__GEGEVEN OPDRACHT 1__
Wissel in de onderstaande records "dropdown arrow" om voor "dropdown menu" en geef de regels verder ongewijzigd opnieuw weer.

__DOCUMENTGEDEELTE__
>>>

Zo spreekt de Heer!
Enkele aspecten met betrekking tot de Woorddienst in de eucharistie
De Heer is aanwezig
Een boeiende paragraaf (§7) uit het conciliedocument Sacrosanctum Concilium (1963) zegt ons dat Christus altijd bij zijn Kerk aanwezig is en vooral in de liturgische handelingen. Zo is Hij (1) aanwezig in de tekenen van brood en wijn en de priester die de eucharistie opdraagt. Hij is ook (2) aanwezig door zijn kracht in de sacramenten. Hij is (3) aanwezig in zijn Woord – Hij spreekt tot ons. En last but not least is Christus (4) aanwezig “wanneer de Kerk bidt en zingt, Hijzelf die beloofd heeft: ‘Waar er twee of drie verenigd zijn in mijn Naam, daar ben Ik in hun midden’ (Mt 18,20).”
Het besef van deze veelvuldige aanwezigheid van de Heer in onze gemeenschap dreigen we soms te verliezen. Daarom willen we in dit artikel een belangrijk onderdeel van de eucharistie én ons gebedsleven onder de loep nemen: de Woorddienst.
Twee tafelen die ons voeden
In de kerk, tijdens de eucharistie, staan twee tafelen klaar waaraan wij mogen aanzitten. De meest duidelijke en evidente is het altaar. Op deze tafel wordt het Laatste Avondmaal gevierd als herinnering van wat Jezus die avond voor lijden en dood, deed en zei. Maar het is ook een voorafbeelding van het Bruiloftsmaal dat wij eens, bij verrijzen, mogen vieren bij God. Op het kruispunt van verleden (herdenken) en toekomst (voorafbeelding) staat de tafel van God. Nu, midden in ons eigen leven, mogen we deelgenoot worden, gast zijn van de Heer. Hemzélf ontvangen als Brood om van te leven. Het altaar is dus niet zomaar een tafel met wat bloemen bij en wat kaarsen op! Het is dé tafel waar we de eucharistie vieren. Waar we brood en beker op plaatsen – zichtbaar voor de gemeenschap! – opdat ze door het gebed Lichaam en Bloed, Christus zelf mogen worden.

<<<

__GEGEVEN OPDRACHT 2__
Druk uit de tekst over de Woorddienst het stuk van "Twee tafelen die" tot en met "zelf mogen worden." letterlijk af.

__WERKGEGEVENS__
>>>

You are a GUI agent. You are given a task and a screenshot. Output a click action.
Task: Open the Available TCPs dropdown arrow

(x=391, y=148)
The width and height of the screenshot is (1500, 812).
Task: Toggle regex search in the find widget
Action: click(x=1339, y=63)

<<<

__JUISTE UITVOER 1__
You are a GUI agent. You are given a task and a screenshot. Output a click action.
Task: Open the Available TCPs dropdown menu

(x=391, y=148)
The width and height of the screenshot is (1500, 812).
Task: Toggle regex search in the find widget
Action: click(x=1339, y=63)

__JUISTE UITVOER 2__
Twee tafelen die ons voeden
In de kerk, tijdens de eucharistie, staan twee tafelen klaar waaraan wij mogen aanzitten. De meest duidelijke en evidente is het altaar. Op deze tafel wordt het Laatste Avondmaal gevierd als herinnering van wat Jezus die avond voor lijden en dood, deed en zei. Maar het is ook een voorafbeelding van het Bruiloftsmaal dat wij eens, bij verrijzen, mogen vieren bij God. Op het kruispunt van verleden (herdenken) en toekomst (voorafbeelding) staat de tafel van God. Nu, midden in ons eigen leven, mogen we deelgenoot worden, gast zijn van de Heer. Hemzélf ontvangen als Brood om van te leven. Het altaar is dus niet zomaar een tafel met wat bloemen bij en wat kaarsen op! Het is dé tafel waar we de eucharistie vieren. Waar we brood en beker op plaatsen – zichtbaar voor de gemeenschap! – opdat ze door het gebed Lichaam en Bloed, Christus zelf mogen worden.